> _THE DATA_

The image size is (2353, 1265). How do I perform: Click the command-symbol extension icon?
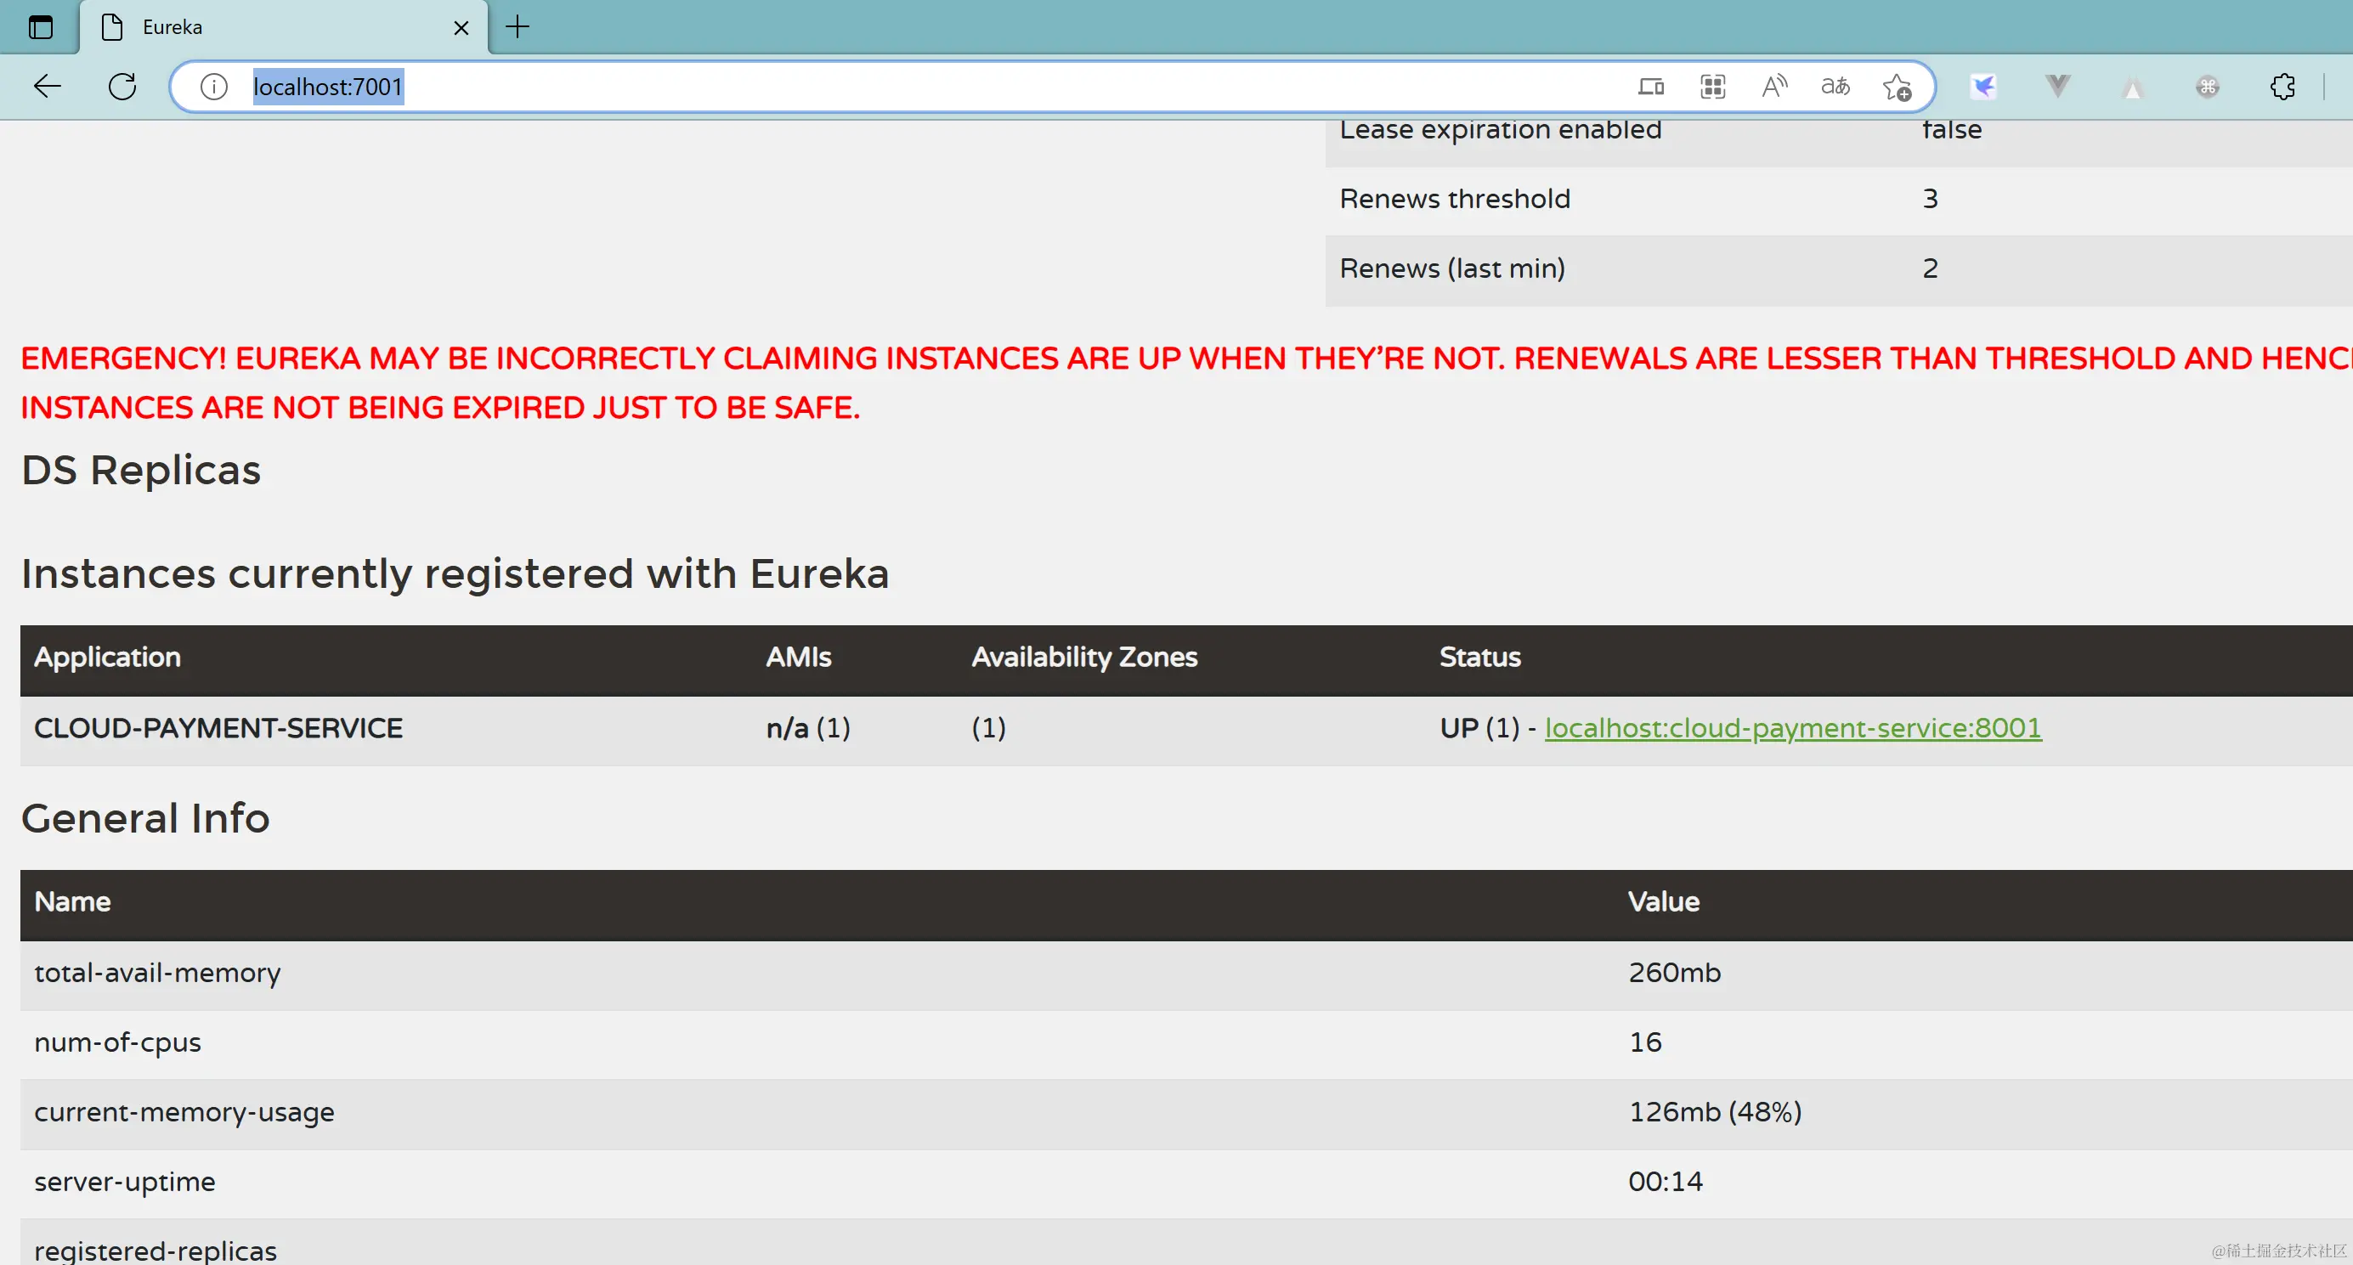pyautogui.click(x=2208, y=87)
* * *
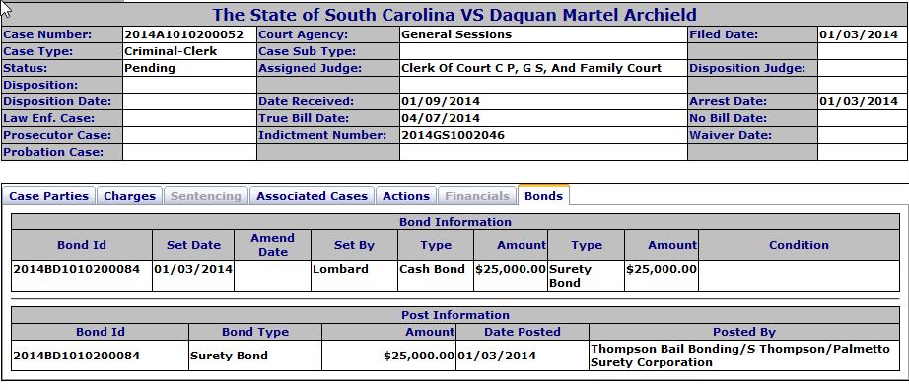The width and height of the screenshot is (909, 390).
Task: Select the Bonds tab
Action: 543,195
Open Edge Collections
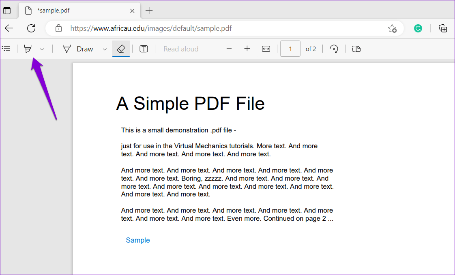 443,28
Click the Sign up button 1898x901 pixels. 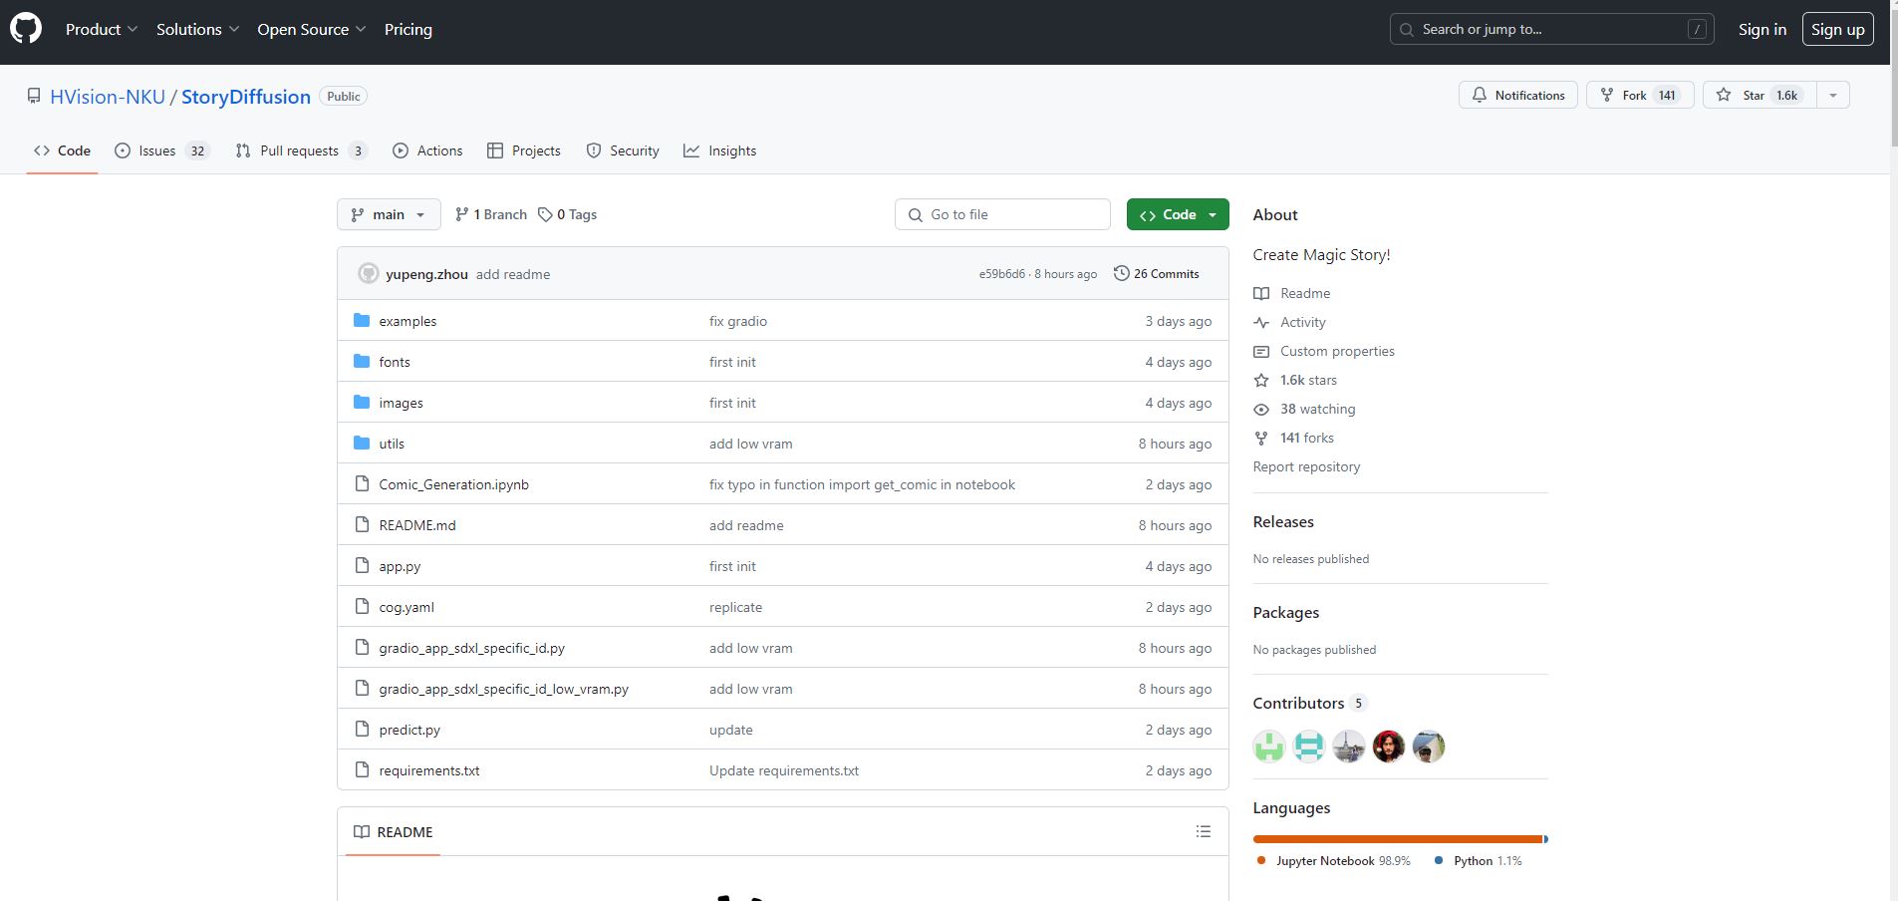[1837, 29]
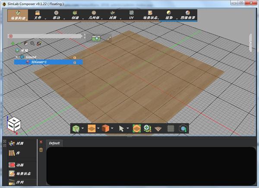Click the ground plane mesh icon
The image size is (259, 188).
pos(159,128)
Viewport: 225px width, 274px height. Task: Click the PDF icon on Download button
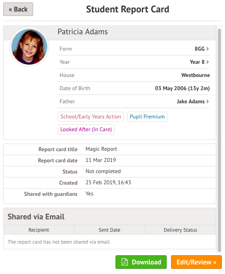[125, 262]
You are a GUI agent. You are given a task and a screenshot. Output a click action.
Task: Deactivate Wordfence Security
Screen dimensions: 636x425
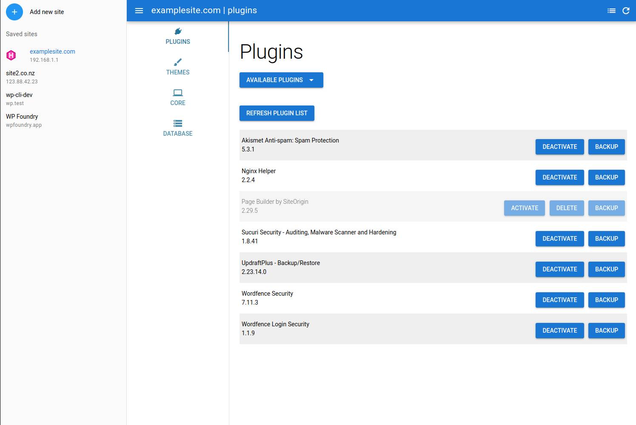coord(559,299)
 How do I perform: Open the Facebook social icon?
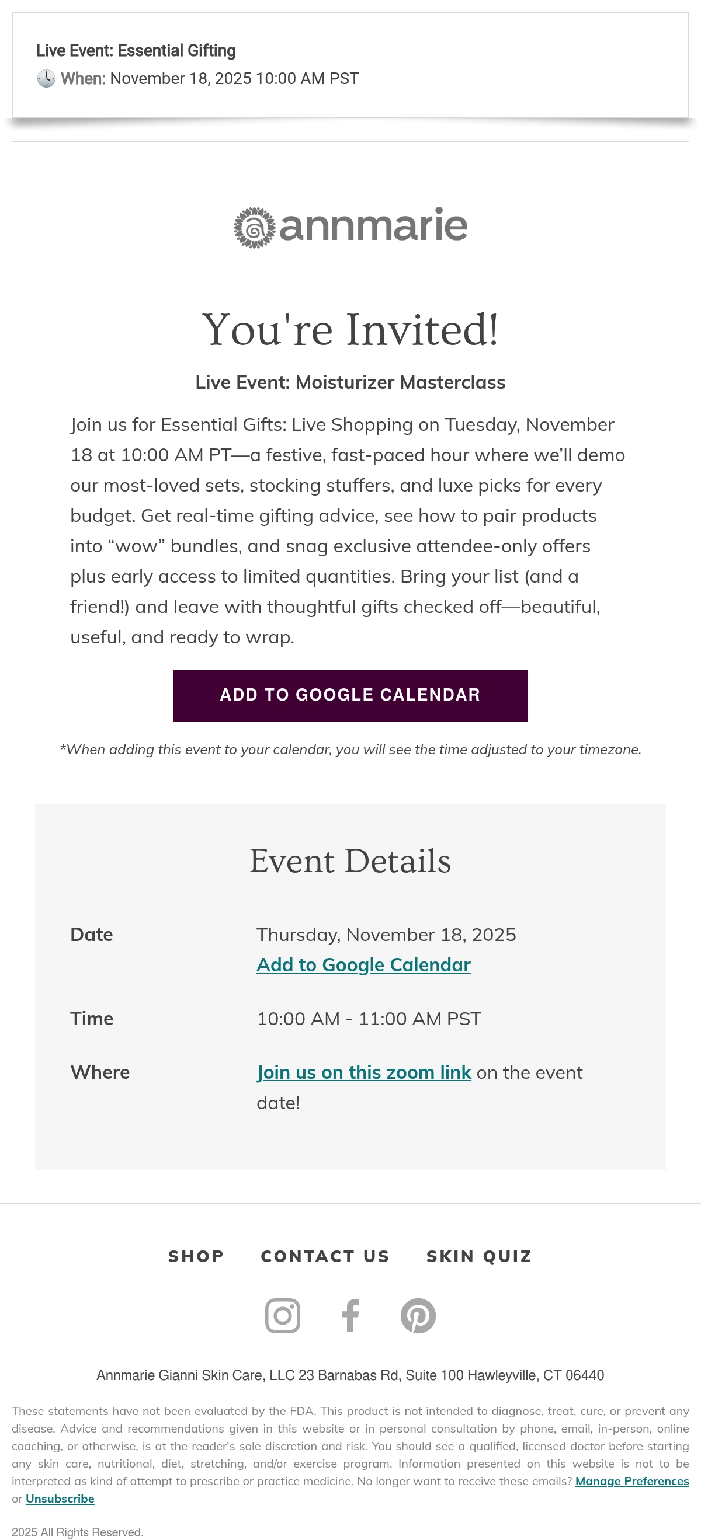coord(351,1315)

> _JOB_
Output every line of the listing from the line containing "You are a GUI" up to and including the line containing "coord(351,1315)", without the pictures.

> _REPLY_
You are a GUI agent. You are given a task and a screenshot. Output a click action.
Task: Deactivate Wordfence Security
Screen dimensions: 636x425
coord(559,299)
 How do I perform: Open the Facebook social icon?
coord(351,1315)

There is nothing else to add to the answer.